The incident has garnered attention in the international press and it will live long in the memory. Like the case of singer-songwriter Gil Ofarim, who recently claimed he was subjected to antisemitic abuse at a hotel in Leipzig. Details of the crime are still being investigated. But there are so many other incidents that get little to no media attention.

Photo of the grave of Jewish musicologist Max Friedlaender

The grave of Jewish musicologist Max Friedlaender

Jens Kalaene/dpa/ZUMA

Crimes against Jews are rising

Across all parts of society, antisemitism is on the rise. Until a few years ago, Jewish life was seen as an accepted part of German society. Since the attack on the synagogue in Halle in 2019, the picture has changed: it was a bitter reminder that right-wing terror against Jewish people has a long, unbroken history in Germany.

Stories have abounded about the coronavirus crisis being a Jewish conspiracy; meanwhile, Muslim antisemitism is becoming louder and more forceful. The anti-Israel boycott movement BDS rears its head in every debate on antisemitism, just as left-wing or post-colonial thinking are part of every discussion.

Jewish life needs to be allowed to step out of the shadows.

Since 2015, the number of antisemitic crimes recorded has risen by about a third, to 2,350. But victims only report around 20% of cases. Some choose not to because they've had bad experiences with the police, others because they're afraid of the perpetrators, and still others because they just want to put it behind them. Victims clearly hold out little hope of useful reaction from the state – so crimes go unreported.

And the reality of Jewish life in Germany is a dark one. Sociologists say that Jewish children are living out their "identity under siege." What impact does it have on them when they can only go to nursery under police protection? Or when they hear Holocaust jokes at school?

Germany needs to take its antisemitism seriously

This shows that the country of commemorative services and "stumbling blocks" placed in sidewalks as a memorial to victims of the Nazis has lost its moral compass. To make it point true north again, antisemitism needs to be documented from the perspective of those affected, making it visible to the non-Jewish population. And Jewish life needs to be allowed to step out of the shadows.

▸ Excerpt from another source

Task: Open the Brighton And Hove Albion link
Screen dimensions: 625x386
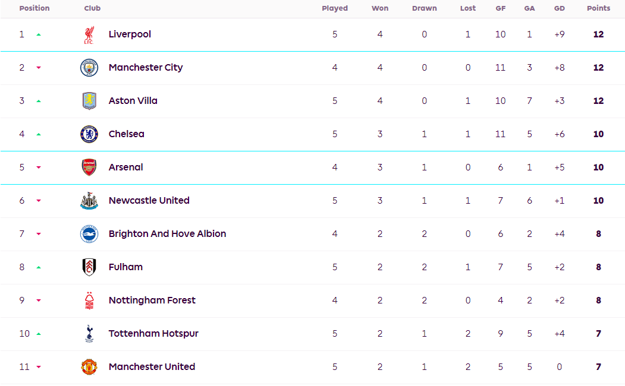Action: click(167, 234)
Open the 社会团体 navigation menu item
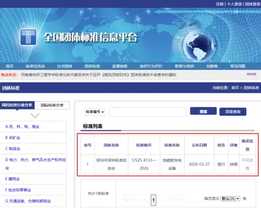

That is the first thing. The second is that we need to talk about specifically German forms of antisemitism. For example, the fact that in no other EU country are Jewish people so often confronted about the Israeli government's policies (according to a survey, 41% of German Jews have experienced this, while the EU average is 28%). Projecting the old antisemitism onto the state of Israel offers people a more comfortable target for their arguments.

Our society needs to have more conversations about antisemitism. The test of German democracy, as McCloy called it, starts with taking these concerns seriously and talking about them. We need to have these conversations because it affects all of us. It's about saving our democracy. Before it's too late.